** What you need to do **
Put the item lines into a Markdown table with the columns "Row" and "Line text." Number each row, start at the line that contains "At what coordinates should I click to accomplish: Click", end at the end of the items, and leave out blank lines and the pictures.
### Dataset content ###
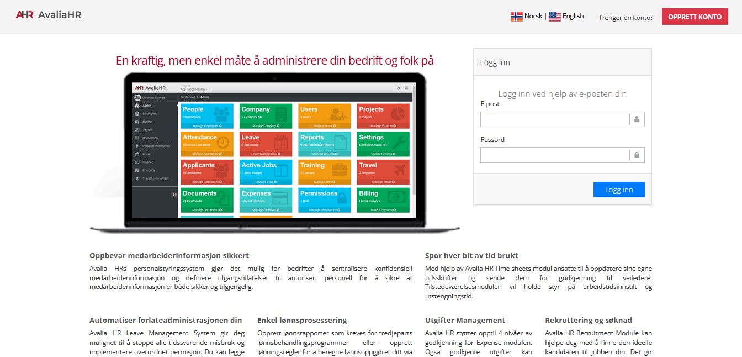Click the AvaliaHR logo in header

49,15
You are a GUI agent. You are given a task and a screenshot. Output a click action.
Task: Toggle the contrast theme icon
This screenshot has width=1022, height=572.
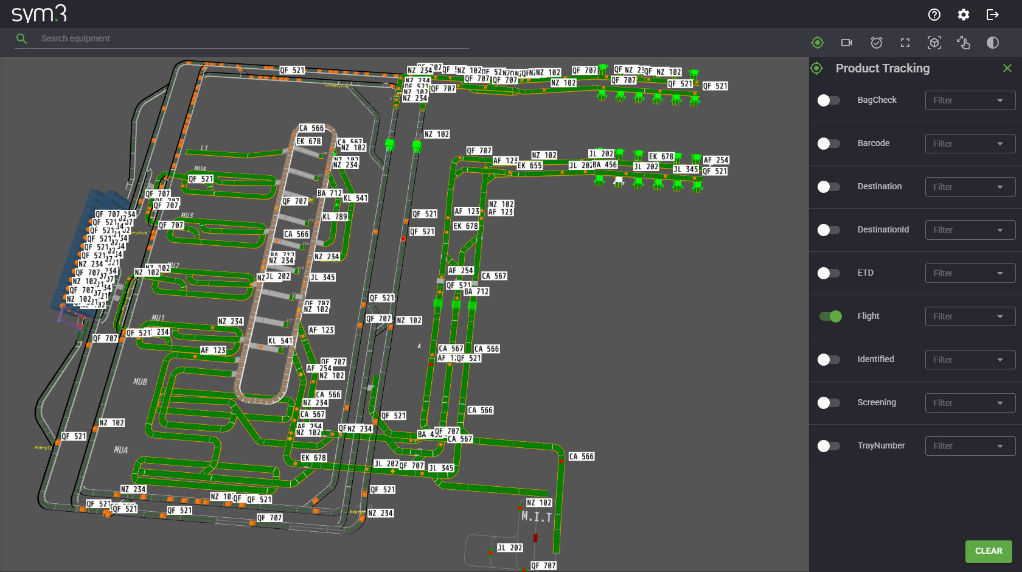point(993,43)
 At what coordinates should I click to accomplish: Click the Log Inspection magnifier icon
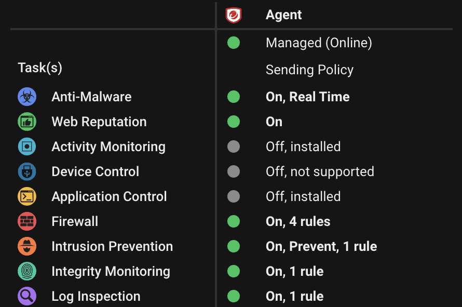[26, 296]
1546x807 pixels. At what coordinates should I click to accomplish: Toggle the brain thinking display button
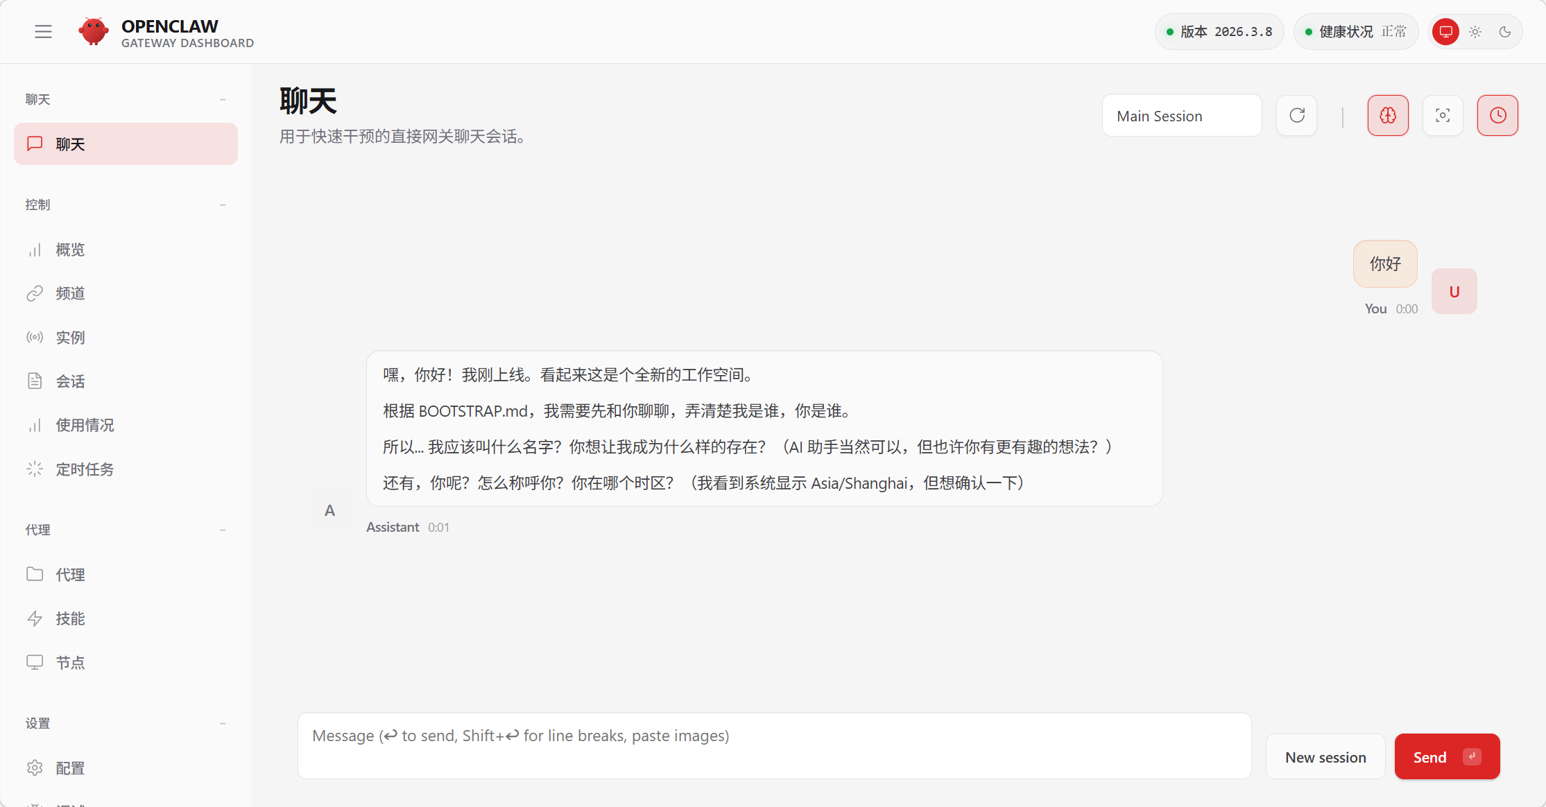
###
** Finished answer **
| Row | Line text |
|---|---|
| 1 |  At what coordinates should I click to accomplish: Click the Log Inspection magnifier icon |
| 2 | [26, 296] |
| 3 | 1546x807 pixels. At what coordinates should I click to accomplish: Toggle the brain thinking display button |